Hier encore j’avais vingt ans
, comme disait Aznavour... Hier encore vous faisiez le fou, vous couriez dans les bois, vous hurliez d’une voix égrillarde dans une cantine universitaire... vous étiez maigre et pourtant vous mangiez comme deux... Et puis dimanche dernier vous avez ouvert les yeux et voilà, vous aviez trente-cinq ans.
Vous avez pris du ventre, et un coup d’oeil aux quinquagénaires qui vous entourent vous permet de confirmer que votre harmonie corporelle en forme de poire est définitive...
Vous étiez habitué à courir, bondir dans les escaliers ? C’était avant vos accidents de ménisque... maintenant vous râlez doucement, et vous amusez les gens de vingt ans. Vous réfléchissez à l’achat de genouillères.
Les raideurs dans la nuque ne vous quittent plus, la faute au stress qui s’est installé et à la souplesse qui, elle, s’en va doucement.
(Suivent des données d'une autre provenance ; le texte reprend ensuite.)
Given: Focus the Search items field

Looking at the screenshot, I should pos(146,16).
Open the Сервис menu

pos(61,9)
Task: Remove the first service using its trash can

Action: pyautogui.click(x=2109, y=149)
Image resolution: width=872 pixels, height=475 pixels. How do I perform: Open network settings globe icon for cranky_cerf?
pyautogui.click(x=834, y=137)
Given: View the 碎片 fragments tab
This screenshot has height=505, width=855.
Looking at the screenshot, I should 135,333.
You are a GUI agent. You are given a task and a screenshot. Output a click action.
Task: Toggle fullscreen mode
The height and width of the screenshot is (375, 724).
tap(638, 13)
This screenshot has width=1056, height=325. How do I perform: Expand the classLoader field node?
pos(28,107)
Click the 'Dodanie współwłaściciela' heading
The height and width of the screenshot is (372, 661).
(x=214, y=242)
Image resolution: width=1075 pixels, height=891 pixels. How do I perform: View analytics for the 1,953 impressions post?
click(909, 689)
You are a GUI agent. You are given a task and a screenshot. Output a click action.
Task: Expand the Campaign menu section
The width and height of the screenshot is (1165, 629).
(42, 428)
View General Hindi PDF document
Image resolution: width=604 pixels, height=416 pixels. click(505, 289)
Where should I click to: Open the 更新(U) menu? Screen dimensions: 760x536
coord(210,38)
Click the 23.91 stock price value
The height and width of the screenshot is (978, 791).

Le corps se fatigue, et votre posture de borgne n’arrange pas les choses.
Vous souriez en repensant qu’au lycée une conseillère d’orientation vous avait prédit que la moitié des métiers qui se pratiqueraient quinze ans plus tard n’existaient pas encore — vous exercez justement un de ces métiers-là, et vous ne fréquentez dans votre travail que des gens peu ou prou dans le même cas (nous ? on produit du virtuel...).
Vous retrouvez la trace que vous croyiez perdue à jamais d’un copain de cité universitaire qui a réalisé une partie de ses rêves, est parti dans les Terres Australes, le genre d’aventures qui vous semblait réservée aux archives du National Geographic...
Des mails de vos copains de lycée commencent à arriver régulièrement sur votre ordinateur, preuve (même s’ils ne l’avoueront sans doute jamais) que vos camarades sont aussi, d’une certaine manière, en quête de racines, ou d’une indicible réminiscence de cette jeunesse qui s’éloigne sur la pointe des pieds.
Vous êtes à la charnière, pile au milieu entre vos vingt ans (et des galipettes de lapin à n’en pas finir) et vos cinquante (d’ici-là vous finirez par aimer le Cognac, à n’en pas douter). Vous entendez un jeune homme de 25 ans vous demander si vous sortirez jamais de l’adolescence... ça vous fait drôle, sans pouvoir dire pourquoi.
Vous discutez d’âge avec vos collaborateurs sur le web, et constatez que vous avez souvent huit ou neuf ans de plus... Signe certain de votre âge...
Vous recevez une carte d’anniversaire, une seule, mais celle qui compte : vos parents vous aiment. Au fur et à mesure des années, vous êtes curieusement de plus en plus ému par ces petites cartes... Devenu père, sans doute que ce lien prend enfin tout son sens.
Et puis au milieu de toutes ces réflexions, vous regardez une petite fille gambader maladroitement ; une femme vous aime et vous le dit avec ses grands yeux de biche tantôt critiques tantôt affectueux ; vous finissez par penser que ce n’est pas parce que c’est la première fois que vous accusez votre âge que cela peut avoir la moindre importance. Le bonheur existe, et il vient vous caresser la joue un peu tous les jours.